_Auszug aus Quelle_:
****************

HSG Wissenschaft Halle
Die Hochschulsportgemeinschaft Wissenschaft aus Halle (Kurzform: HSG Wissenschaft Uni Halle) war ab den 1950er Jahren in zahlreichen Sportarten DDR-weit erfolgreich vertreten. Den Verein gab es bis zur deutschen Wiedervereinigung 1990. Er hatte einen ausgeprägten Kinder- und Jugendsportbereich zur Talentsuche und Förderung.
Definition
Die Hochschulsportgemeinschaften (HSG) waren neben den Betriebssportgemeinschaften (BSG) und den Sportgemeinschaften der Sportvereinigung Dynamo (Volkspolizei) sowie der Armeesportvereinigung Vorwärts (Kasernierte Volkspolizei / Volksarmee) seit 1949 Stätten des organisierten Sportwettkampfs. Jede Universität oder Hochschule in der DDR hatte ihre eigene HSG. Wie das Beispiel Halle zeigt, wurde in den HSG bis Mitte der 1950er Jahre erfolgreich Spitzensport betrieben, erst mit der Gründung von zentral geförderten Sportklubs nahm die Bedeutung der Hochschulsportgemeinschaften ab. Die HSG der Martin-Luther-Universität Halle-Wittenberg wurde am 1. April 1949 als Hochschulsportgemeinschaft „Geschwister Scholl“ gegründet. Im Zuge der Sportklubgründungen wurde sie im Februar 1955 in den SC Wissenschaft Halle umgebildet. Am 1. Juli 1958 wurden die Leistungssport-Sektionen in den neuen SC Chemie Halle eingegliedert. Für den normalen Studentensport wurde an der Martin-Luther-Universität wieder eine Hochschulsportgemeinschaft eingerichtet, welche einen umfassenden Jugendsportbereich beinhaltete.

****************

_Bereitgestellte Angaben_:
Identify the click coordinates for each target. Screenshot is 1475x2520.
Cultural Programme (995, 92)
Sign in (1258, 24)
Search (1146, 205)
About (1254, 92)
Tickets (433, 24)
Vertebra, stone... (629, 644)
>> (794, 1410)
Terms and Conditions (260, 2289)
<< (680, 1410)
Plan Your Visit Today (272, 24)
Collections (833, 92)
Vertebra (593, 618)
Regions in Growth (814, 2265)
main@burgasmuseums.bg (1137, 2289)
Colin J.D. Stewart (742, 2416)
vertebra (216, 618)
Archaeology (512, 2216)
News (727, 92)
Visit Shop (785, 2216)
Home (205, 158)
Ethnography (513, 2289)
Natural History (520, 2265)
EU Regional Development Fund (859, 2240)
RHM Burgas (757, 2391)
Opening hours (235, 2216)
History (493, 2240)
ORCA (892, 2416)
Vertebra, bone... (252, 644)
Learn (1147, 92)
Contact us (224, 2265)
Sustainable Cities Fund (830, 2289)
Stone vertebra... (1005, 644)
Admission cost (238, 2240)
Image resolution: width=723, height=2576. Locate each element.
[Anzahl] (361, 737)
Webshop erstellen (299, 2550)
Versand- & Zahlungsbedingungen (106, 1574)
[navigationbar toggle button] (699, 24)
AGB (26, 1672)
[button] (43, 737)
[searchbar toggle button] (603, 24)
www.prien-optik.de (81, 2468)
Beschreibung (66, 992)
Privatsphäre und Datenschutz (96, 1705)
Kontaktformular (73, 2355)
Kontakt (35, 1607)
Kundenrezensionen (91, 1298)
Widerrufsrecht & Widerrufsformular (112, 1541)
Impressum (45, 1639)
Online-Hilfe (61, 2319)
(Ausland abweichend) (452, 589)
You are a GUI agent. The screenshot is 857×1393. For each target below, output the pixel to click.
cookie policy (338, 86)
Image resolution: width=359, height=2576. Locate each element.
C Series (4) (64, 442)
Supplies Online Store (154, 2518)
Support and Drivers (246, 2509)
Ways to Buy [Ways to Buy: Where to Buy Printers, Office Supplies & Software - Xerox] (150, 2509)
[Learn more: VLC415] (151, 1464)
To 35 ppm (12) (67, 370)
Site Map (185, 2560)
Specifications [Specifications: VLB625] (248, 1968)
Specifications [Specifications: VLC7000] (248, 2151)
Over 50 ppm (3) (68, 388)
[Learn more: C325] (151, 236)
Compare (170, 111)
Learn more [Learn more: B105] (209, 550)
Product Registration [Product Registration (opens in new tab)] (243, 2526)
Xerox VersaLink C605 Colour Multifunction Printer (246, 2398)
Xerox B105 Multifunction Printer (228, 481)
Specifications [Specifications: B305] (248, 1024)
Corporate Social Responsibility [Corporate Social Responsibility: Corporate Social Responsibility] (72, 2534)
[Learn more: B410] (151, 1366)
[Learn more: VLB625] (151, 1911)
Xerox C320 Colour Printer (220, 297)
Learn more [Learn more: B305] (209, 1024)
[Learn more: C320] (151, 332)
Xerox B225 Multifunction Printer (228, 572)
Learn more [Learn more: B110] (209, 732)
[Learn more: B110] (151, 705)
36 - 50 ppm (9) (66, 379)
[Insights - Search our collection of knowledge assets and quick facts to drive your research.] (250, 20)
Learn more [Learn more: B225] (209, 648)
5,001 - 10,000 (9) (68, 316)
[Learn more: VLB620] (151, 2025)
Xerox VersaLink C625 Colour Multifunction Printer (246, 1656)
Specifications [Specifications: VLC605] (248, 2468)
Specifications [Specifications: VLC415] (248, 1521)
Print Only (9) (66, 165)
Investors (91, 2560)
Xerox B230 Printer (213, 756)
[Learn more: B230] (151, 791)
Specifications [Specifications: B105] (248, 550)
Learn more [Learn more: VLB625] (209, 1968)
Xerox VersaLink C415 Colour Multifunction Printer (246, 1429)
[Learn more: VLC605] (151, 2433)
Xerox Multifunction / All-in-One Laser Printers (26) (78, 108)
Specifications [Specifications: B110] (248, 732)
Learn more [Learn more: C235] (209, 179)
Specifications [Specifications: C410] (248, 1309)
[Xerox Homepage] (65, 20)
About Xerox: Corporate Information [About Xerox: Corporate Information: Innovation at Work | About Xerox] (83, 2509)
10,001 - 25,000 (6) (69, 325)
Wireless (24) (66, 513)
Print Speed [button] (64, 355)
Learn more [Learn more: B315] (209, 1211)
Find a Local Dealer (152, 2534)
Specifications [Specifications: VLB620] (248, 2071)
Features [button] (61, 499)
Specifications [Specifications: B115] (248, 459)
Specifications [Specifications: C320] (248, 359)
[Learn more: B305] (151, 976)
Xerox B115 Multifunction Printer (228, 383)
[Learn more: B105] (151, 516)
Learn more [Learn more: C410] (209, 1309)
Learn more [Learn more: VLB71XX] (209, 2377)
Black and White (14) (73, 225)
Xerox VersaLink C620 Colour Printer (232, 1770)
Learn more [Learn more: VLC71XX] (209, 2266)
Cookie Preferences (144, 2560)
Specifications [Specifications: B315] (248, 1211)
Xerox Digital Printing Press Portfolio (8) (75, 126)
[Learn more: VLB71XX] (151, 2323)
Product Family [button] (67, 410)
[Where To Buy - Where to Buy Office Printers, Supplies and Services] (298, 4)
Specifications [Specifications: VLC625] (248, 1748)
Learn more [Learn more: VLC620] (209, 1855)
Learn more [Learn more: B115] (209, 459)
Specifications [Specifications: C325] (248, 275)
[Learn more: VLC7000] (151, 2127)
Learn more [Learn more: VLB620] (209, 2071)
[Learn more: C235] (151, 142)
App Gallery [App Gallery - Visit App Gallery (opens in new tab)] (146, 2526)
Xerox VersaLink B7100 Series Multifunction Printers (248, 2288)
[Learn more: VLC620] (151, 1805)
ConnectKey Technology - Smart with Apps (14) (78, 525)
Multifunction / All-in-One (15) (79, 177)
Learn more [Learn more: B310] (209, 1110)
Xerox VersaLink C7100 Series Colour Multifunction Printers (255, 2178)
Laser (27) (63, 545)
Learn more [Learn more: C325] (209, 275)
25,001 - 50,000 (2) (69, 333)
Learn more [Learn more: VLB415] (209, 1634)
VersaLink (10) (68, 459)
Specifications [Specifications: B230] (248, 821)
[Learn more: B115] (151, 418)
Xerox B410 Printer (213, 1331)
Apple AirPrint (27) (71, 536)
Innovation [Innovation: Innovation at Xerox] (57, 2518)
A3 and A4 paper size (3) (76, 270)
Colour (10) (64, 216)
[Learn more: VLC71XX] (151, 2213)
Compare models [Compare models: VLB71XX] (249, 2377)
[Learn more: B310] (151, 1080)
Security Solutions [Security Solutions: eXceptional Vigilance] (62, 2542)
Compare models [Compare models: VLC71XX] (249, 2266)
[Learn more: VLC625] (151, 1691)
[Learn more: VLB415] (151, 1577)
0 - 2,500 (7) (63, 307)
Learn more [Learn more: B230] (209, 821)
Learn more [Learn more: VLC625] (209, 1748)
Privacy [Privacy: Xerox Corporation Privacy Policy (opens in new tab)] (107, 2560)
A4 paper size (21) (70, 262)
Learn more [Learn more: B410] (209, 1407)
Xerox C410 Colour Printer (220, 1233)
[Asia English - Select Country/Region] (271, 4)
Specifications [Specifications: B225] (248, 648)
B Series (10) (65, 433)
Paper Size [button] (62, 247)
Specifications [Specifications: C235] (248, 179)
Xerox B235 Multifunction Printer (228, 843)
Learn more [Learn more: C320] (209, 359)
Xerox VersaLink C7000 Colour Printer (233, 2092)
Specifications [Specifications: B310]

****************

_Gestellte Aufgabe_:
Greif den Text über die HSG Wissenschaft Halle auf und schreib ihn nach seinem letzten Satz weiter.

_Lösung der Aufgabe_:
Erfolge
Die HSG bzw. der Sportclub hatten ihre Erfolge hauptsächlich in den Sportarten Leichtathletik, Tennis, Basketball, Volleyball, Tischtennis und Rudern. Von 1949 bis 1955 stellte die HSG ununterbrochen den DDR-Mannschaftsmeister im Herrentennis,[1] stellte der SC 1956 mit Jochen Koitzsch (Zehnkampf) und Manfred Steinbach (200 m Sprint) zwei DDR-Meister in der Leichtathletik, und der SC wurde 1958 Vizemeister im Basketball der Männer. Die Volleyball-Frauen wurden von 1951 bis 1955 und 1957 DDR-Meister sowie 1953, 1955 und 1956 FDGB-Pokalsieger. Die Volleyball-Männer wurden 1951 und 1952 DDR-Meister. Der Zehnkämpfer Walter Meier belegte bei den Olympischen Spielen 1956 den sechsten Platz und holte bei den Leichtathletik-Europameisterschaften 1958 die Bronzemedaille. Sowohl die Damen als auch die Herren spielten 1959 in der DDR-Tischtennis-Oberliga. Die Jugendabteilung des Bereiches Rudern brachte in den 1980er Jahren einige Talente hervor.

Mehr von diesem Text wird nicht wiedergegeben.